Cerca

La Casa del governo: una storia russa di utopia e terrore

Yuri Slezkine
Milano, Feltrinelli, 1216 pp., € 39,00 (ed. or. Princeton, Princeton University Press, 2017, traduzione di Bruno Amato)

Anno di pubblicazione: 2018

Il libro è incentrato sulle vicende di quanti, durante lo stalinismo, abitarono presso
l’edificio che ancora oggi svetta sulla riva della Moscova non lontano dal Cremlino: la
Casa del governo. L’opera si divide in tre parti: 1) la conquista e il consolidamento del
potere da parte dei bolscevichi; 2) il primo piano quinquennale; 3) le epurazioni che
colpirono i membri del Partito. L’analisi di cosa fu il bolscevismo si intreccia con la saga
familiare dei suoi dirigenti e la letteratura di quegli anni. L’Epilogo si basa sulle opere di
Jurij Valentinovič Trifonov, tra cui spicca La casa del lungofiume, ispirata proprio alla Casa
del governo dove lo stesso scrittore soggiornò.
La tesi dominante è che i bolscevichi furono membri di una setta religioso-spirituale
con un forte senso di selettività ed esclusività, che credeva alla redenzione di un mondo
prossimo all’apocalisse grazie al proletariato e all’istaurazione del comunismo. Il bolscevismo
fu una religione perché funzionò come una religione: cristiani e socialisti «avevano
molto in comune […] ognuno usava il linguaggio biblico del popolo eletto e di un destino
di sofferenza per l’umanità» (pp. 43-44). Il Grande terrore fu la riproposizione su
larga scala di un rito sacrificale (p. 775). Il Dio bolscevico, infine, fallì perché i figli non
condivisero la fede dei padri; nel contesto russo, quei missionari in grado di «conquistare
un impero» non ebbero abbastanza risorse «per convertire i barbari o per riprodursi in
patria» (p. 1045).
L’a. ha il merito di gettare nuova luce non tanto sul come Lenin e compagni agirono,
ma sul perché fossero convinti della giustezza delle loro azioni, ponendo in primo piano
la percezione che essi ebbero di se stessi. Il modo in cui le fonti (lettere, diari, racconti
ecc.) sono state utilizzate per avvalorare tale tesi solleva però qualche dubbio. Ad esempio,
quanto sinceri erano i diari o le lettere scritte durante il Grande terrore? Quanto i giudizi
positivi sugli arresti (o le confessioni) erano una forma di conformismo nel tentativo di
sopravvivere piuttosto che l’ennesimo atto di fede verso il Partito? Il bolscevismo non fu
mai un movimento omogeneo, nonostante le memorie agiografiche dei suoi militanti, e
lo stesso Lenin dovette lottare più volte per persuadere i compagni della correttezza delle
proprie scelte.
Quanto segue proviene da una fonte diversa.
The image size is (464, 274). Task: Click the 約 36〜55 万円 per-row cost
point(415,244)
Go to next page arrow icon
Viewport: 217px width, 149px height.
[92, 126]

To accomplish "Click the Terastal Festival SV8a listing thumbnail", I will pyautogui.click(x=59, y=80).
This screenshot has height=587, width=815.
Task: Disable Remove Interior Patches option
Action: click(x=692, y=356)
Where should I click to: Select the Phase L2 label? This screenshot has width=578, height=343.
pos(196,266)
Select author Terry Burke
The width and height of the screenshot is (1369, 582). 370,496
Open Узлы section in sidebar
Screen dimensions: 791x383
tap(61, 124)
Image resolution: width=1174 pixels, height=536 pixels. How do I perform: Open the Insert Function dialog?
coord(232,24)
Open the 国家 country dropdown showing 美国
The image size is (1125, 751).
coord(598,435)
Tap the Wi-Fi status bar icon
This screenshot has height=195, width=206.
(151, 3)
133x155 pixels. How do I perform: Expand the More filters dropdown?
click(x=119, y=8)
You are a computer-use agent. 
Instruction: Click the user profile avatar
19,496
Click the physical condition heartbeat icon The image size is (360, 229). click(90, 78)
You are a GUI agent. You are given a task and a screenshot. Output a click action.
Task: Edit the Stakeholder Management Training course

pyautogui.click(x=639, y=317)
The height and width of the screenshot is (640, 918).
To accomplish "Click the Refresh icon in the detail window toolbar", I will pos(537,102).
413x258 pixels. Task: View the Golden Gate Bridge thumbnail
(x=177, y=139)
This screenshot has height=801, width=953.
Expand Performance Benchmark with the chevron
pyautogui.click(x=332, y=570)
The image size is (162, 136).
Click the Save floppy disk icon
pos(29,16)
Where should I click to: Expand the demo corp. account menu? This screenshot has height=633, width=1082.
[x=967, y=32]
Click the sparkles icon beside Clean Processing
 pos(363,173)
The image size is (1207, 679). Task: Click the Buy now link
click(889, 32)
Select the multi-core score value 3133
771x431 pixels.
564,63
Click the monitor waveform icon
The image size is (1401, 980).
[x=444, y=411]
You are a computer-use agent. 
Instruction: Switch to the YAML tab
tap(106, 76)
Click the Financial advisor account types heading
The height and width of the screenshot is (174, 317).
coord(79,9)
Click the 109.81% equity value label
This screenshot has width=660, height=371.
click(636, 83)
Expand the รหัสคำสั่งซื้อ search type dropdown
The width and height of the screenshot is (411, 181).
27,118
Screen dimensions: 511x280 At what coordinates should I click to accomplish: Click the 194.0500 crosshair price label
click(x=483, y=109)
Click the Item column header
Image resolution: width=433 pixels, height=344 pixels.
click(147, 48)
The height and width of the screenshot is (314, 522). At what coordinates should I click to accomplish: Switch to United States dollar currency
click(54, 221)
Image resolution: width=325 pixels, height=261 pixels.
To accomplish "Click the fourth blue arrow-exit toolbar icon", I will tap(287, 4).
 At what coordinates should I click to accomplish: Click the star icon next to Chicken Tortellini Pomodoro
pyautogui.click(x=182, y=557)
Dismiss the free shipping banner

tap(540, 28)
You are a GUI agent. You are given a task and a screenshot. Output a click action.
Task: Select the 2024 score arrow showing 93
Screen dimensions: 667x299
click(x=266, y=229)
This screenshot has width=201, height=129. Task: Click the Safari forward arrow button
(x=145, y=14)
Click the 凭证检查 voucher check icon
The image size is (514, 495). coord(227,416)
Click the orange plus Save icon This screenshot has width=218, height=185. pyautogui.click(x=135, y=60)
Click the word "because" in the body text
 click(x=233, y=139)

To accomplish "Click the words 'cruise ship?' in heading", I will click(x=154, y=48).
Più che un profeta a cui i discepoli si affidarono con cieca deferenza, Lenin
– per quanto dotato di indubbio carisma – fu un politico moderno e spregiudicato.
In definitiva, il bolscevismo appare qui come un fenomeno «a-storico», poco o nulla
legato al contesto. Seppure risulti stimolante sottolineare che la mentalità e le azioni
bolsceviche furono legate a pratiche e immaginario di tipo religioso, bisogna tenere in
debito conto quanto nella storia sovietica pesarono le eredità culturali dell’età dei lumi, la
tradizione rivoluzionaria ottocentesca europea, nonché la violenza scaturita dalla Grande
guerra e dalla disintegrazione degli imperi multietnici.